── Source data

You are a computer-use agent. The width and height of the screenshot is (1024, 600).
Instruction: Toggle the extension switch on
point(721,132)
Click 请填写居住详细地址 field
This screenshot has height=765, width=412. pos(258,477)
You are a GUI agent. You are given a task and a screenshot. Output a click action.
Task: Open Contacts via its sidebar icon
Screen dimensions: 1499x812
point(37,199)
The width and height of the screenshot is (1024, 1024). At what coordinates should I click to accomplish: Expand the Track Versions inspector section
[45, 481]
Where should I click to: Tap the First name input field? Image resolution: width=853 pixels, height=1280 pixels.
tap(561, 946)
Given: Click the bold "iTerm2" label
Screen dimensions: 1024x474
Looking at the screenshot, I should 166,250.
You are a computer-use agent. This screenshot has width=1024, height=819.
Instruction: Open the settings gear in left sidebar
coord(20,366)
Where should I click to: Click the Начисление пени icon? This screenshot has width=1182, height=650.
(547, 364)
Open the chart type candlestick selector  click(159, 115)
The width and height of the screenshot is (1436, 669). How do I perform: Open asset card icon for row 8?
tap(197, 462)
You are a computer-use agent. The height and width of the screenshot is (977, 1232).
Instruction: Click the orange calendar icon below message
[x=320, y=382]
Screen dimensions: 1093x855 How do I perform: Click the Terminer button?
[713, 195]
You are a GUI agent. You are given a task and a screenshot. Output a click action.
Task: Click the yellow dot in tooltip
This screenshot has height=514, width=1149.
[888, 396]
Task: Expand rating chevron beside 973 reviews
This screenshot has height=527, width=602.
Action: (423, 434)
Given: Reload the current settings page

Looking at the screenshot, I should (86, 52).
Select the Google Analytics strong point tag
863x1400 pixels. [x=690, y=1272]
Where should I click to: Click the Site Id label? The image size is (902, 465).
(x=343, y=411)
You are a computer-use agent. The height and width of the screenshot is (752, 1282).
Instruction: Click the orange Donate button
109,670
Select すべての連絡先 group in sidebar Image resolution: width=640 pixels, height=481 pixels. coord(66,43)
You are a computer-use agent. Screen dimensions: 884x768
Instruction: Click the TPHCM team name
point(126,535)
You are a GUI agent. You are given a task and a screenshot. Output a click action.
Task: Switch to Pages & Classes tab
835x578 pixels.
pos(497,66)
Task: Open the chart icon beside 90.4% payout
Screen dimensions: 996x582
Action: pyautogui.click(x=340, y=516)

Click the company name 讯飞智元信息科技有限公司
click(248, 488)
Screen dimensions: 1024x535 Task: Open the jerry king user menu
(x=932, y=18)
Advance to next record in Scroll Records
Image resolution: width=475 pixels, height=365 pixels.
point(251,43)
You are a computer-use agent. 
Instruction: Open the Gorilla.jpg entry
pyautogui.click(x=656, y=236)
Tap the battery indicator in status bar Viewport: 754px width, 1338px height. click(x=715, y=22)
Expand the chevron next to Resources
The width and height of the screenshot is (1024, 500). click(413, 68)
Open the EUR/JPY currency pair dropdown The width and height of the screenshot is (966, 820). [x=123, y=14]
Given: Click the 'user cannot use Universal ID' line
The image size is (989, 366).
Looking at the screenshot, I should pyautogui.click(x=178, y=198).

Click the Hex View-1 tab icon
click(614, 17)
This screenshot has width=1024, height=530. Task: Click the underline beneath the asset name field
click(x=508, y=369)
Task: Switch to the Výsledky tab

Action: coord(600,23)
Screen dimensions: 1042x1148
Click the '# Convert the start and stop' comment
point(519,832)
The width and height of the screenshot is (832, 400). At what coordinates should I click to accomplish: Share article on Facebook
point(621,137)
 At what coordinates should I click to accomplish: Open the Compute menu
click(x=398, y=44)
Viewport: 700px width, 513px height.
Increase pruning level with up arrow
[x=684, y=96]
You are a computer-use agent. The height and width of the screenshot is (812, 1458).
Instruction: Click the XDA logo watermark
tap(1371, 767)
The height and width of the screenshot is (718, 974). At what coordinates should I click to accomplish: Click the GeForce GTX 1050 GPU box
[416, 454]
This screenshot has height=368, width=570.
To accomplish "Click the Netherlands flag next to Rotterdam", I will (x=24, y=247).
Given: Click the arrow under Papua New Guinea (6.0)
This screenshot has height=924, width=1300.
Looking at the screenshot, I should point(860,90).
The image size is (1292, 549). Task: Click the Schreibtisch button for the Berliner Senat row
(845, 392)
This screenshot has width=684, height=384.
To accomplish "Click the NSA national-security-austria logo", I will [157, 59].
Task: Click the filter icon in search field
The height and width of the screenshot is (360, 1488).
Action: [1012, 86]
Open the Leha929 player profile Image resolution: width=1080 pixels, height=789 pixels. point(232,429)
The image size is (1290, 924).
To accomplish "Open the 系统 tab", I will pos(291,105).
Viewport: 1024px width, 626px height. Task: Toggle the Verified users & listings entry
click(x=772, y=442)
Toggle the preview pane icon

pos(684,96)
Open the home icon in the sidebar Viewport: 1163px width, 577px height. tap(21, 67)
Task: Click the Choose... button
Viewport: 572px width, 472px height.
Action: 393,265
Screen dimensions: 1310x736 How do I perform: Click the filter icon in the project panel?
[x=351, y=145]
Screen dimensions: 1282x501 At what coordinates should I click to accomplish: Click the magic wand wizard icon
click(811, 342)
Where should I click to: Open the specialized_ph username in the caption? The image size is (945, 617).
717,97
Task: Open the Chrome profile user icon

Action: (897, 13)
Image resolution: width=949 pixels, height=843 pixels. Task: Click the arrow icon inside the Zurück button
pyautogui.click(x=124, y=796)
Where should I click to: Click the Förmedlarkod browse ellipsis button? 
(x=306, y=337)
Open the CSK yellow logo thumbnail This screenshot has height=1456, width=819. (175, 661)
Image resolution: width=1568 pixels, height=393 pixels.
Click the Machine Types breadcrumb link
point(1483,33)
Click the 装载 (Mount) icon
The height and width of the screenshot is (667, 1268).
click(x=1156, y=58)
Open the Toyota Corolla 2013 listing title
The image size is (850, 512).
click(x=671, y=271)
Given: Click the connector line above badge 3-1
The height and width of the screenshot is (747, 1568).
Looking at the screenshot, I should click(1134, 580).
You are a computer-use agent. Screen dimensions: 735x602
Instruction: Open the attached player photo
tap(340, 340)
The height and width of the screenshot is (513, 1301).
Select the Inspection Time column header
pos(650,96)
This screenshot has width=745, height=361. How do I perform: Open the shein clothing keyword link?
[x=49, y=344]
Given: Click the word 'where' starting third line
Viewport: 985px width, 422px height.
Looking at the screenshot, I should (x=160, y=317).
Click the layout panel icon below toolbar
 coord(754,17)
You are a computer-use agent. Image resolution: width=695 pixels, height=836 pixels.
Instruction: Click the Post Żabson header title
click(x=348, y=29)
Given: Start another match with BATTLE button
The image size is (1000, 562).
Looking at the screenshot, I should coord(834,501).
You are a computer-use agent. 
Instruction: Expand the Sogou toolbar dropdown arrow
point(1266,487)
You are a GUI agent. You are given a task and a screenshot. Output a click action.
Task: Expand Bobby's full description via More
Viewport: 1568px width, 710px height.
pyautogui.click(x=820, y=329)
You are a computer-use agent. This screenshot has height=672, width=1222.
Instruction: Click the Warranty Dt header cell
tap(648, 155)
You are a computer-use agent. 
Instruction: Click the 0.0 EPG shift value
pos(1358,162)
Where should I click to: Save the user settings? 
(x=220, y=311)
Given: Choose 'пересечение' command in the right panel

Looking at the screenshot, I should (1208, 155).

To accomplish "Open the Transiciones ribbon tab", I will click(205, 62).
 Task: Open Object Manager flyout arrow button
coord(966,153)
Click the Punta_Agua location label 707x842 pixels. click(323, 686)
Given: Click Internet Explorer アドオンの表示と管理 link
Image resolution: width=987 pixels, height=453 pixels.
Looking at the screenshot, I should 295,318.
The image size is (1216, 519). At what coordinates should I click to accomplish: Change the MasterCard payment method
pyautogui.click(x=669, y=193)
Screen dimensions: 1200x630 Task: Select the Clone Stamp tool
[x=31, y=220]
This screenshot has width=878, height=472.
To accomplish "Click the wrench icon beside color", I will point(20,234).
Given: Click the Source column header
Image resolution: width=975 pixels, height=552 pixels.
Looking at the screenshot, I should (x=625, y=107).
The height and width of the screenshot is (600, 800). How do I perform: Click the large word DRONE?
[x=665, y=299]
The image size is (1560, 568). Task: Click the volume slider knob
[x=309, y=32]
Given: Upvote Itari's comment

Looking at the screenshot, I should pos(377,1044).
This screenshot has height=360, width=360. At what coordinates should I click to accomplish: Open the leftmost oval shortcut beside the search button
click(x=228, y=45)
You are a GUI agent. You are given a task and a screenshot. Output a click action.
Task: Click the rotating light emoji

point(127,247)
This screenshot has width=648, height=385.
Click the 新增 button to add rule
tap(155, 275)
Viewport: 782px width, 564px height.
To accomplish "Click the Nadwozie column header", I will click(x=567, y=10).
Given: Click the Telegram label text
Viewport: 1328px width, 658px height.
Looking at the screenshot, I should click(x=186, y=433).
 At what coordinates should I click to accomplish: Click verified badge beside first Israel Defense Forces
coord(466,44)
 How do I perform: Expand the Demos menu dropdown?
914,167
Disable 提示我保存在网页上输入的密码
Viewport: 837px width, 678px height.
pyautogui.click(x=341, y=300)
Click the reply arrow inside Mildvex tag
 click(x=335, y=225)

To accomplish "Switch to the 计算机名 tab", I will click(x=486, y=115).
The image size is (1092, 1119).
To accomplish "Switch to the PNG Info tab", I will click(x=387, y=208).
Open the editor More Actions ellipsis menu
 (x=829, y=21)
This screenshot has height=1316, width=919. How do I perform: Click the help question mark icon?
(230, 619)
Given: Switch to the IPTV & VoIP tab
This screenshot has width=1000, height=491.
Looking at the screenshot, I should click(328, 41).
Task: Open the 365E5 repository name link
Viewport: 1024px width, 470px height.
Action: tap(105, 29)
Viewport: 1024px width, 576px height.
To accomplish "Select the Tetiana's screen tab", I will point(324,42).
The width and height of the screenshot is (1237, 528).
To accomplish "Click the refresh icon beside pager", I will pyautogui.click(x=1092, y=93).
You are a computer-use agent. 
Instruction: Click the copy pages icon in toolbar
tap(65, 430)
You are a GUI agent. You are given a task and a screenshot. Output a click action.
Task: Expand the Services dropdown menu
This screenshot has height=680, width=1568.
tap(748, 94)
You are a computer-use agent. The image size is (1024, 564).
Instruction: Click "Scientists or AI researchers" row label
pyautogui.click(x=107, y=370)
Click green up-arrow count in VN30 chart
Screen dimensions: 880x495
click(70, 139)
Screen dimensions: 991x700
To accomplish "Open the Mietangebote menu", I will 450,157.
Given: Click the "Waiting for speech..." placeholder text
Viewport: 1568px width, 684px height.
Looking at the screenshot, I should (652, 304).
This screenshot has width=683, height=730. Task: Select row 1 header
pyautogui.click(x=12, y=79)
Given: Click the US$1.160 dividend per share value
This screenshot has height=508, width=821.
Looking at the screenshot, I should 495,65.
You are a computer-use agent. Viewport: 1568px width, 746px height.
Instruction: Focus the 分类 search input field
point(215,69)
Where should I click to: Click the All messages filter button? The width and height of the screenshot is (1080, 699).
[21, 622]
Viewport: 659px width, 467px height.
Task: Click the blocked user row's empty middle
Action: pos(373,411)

────

> **Required action**: Copy the lines above exactly, beginning at the line that has "The width and height of the screenshot is (1024, 1024)." and stopping after the line that has "Open the chart type", and omit the rest.

> **Problem solution**:
The width and height of the screenshot is (1024, 1024). At what coordinates should I click to accomplish: Expand the Track Versions inspector section
[45, 481]
Where should I click to: Tap the First name input field? Image resolution: width=853 pixels, height=1280 pixels.
tap(561, 946)
Given: Click the bold "iTerm2" label
Screen dimensions: 1024x474
Looking at the screenshot, I should 166,250.
You are a computer-use agent. This screenshot has width=1024, height=819.
Instruction: Open the settings gear in left sidebar
coord(20,366)
Where should I click to: Click the Начисление пени icon? This screenshot has width=1182, height=650.
(547, 364)
Open the chart type candlestick selector  click(159, 115)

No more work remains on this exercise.